The election of 2012 will catch all but the most vigilant by surprise, asleep at the comfortable positions they assumed at the last dismal electoral contest. That surely includes Obama and the DNC.
I didn't cover any other candidates because Barack Obama will have the Democratic nomination (only other Democrat to declare yet is Randall Terry.

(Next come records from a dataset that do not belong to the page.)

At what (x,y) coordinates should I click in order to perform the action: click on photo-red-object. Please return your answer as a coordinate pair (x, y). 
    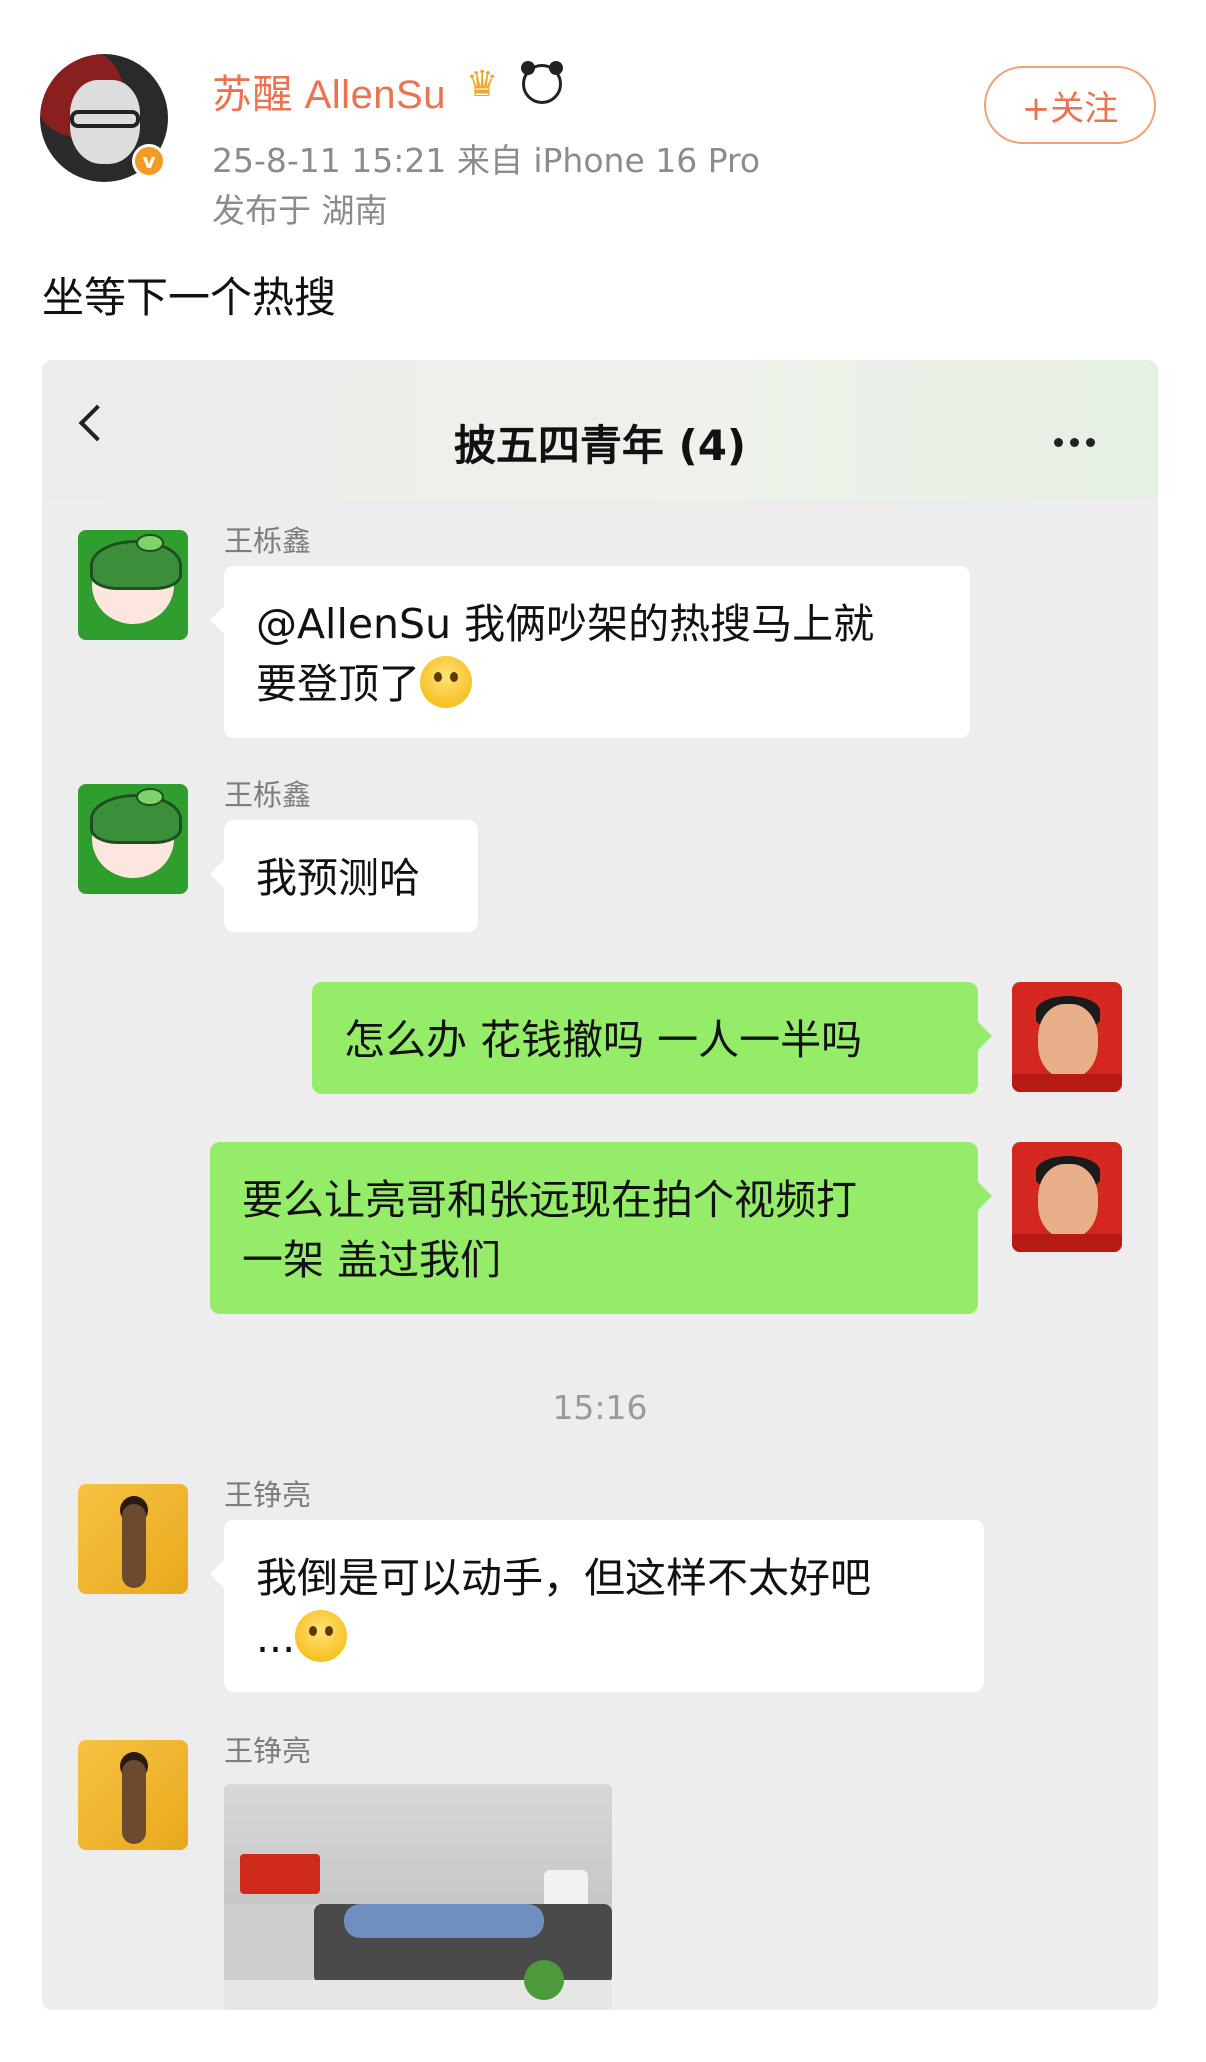
    Looking at the image, I should click on (280, 1874).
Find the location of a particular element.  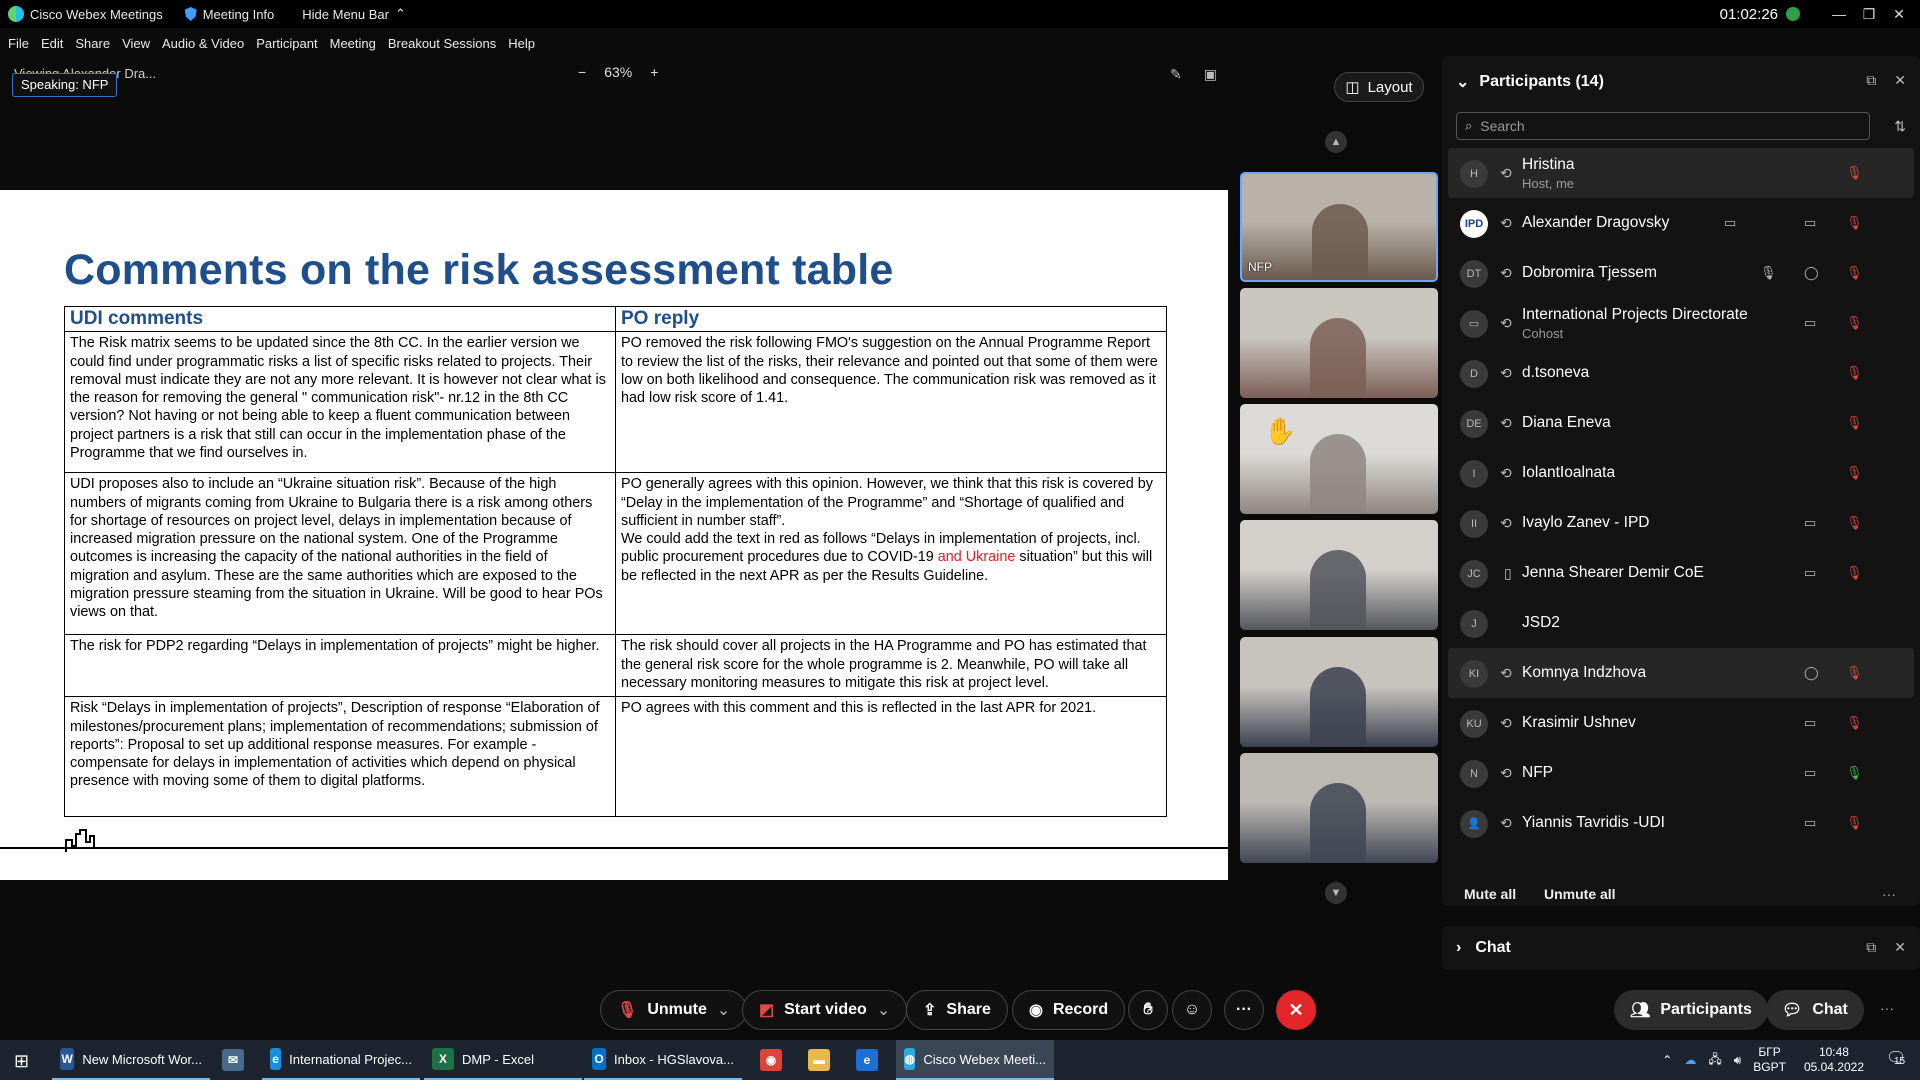

participant-row: I ⟲ IolantIoalnata 🎙︎ is located at coordinates (1681, 473).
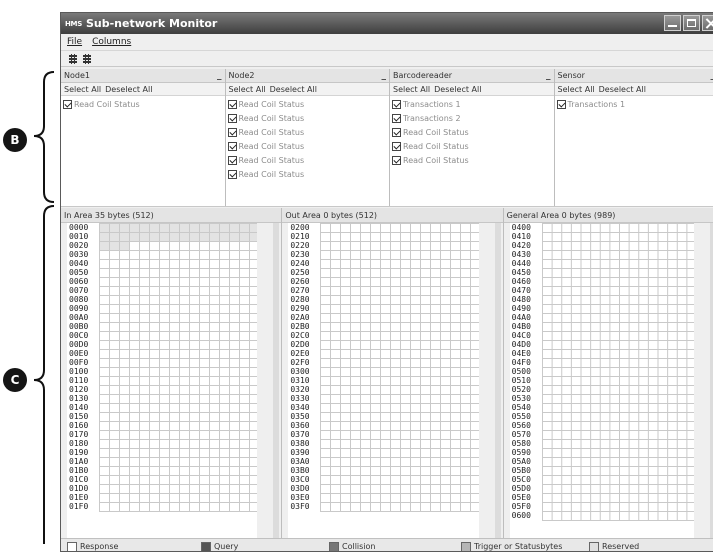 This screenshot has height=552, width=713. What do you see at coordinates (72, 58) in the screenshot?
I see `network-start-icon` at bounding box center [72, 58].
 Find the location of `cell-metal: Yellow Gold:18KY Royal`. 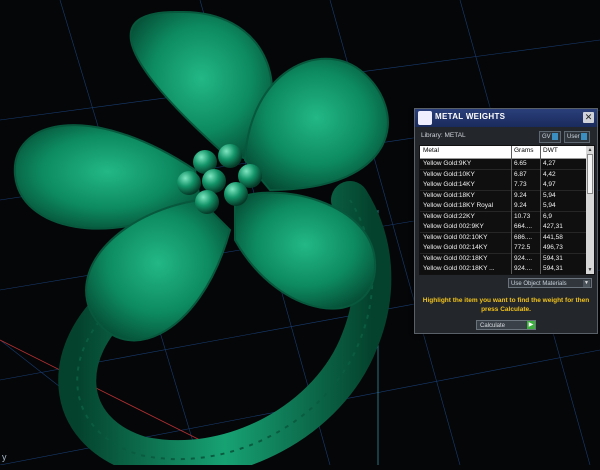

FWIW, I can't tell what he's using as a CMS.), and none of the independents stand a chance.
This post was meant to highlight the success of open source software. I hope what CMS a candidate uses doesn't carry weight in what candidate they vote for
Also, here's what the other parties' candidates are using:
Green Party
Kent Mesplay, http://www.mesplay.org/ is running Drupal
Libertarian
Lee Wrights, http://wrights2012.com/ is running WordPress
Prohibition Party
Jack Fellure, http://swordof1611.webs.com/jackfellure2012.htm is hosted and powered by Webs
Jim Hedges, not sure he has a website
Socialist
Stewart Alexander, http://www.stewartalexandercares.com/ is static HTML made by Intuit SiteBuilder by Homestead
Independents
Roseanne Bar, not sure she has a campaign site but http://www.roseanneworld.com/ is hers. It uses Movable Type 5
The Naked Cowboy, http://www.nakedcowboy.com/ is Flash based
Joe Schriner, http://www.voteforjoe.com/ is hosted and powered by Wix
Thanks– that is what we needed to see. The field of candidates for 2012 is vast , and– as you point out– well represented by NON-commercial software. All power to the people and open source!
Thank you.
A member of Merlin Miller's campaign wrote me to share their website also runs on WordPress. It's http://merlinmiller2012.com/.
Haven't had a close look at this site, but I do know that his initial online campaign in 2008 was done by a company called "Blue State Digital" in Boston, using their own in-house CMS. In some of their marketing material they claim that they custom developed some of their toolset for this site.
They claim <abbr title="Obama for America">OFA</abbr> as one of their case-studies on their home page.
See their website here: http://www.bluestatedigital.com/
Interesting. Wouldn't have know.
Great information! I work with GOP candidates/groups/organizations on mobile strategy and long to see the GOP keep pace with the DNC/Obama re-election campaign.
I think that American candidates websites are really funny, they always have big cheesy smiles as if that wins the votes.
The Jon Huntsman website it pretty boring actually, there is nothing there that would make me back him.
Yes I think WordPress is doing really good and I loved Ron Paul's website.
It’s nice to see that organizations that can afford to go in any direction are choosing Open Source programs.
Somehow I keep coming back to WordPress. It isn’t perfect but it seems to be a lot better than most other systems I have come across. I find it really easy to add hooks into it too, which is ironic because it isn’t even considered a framework.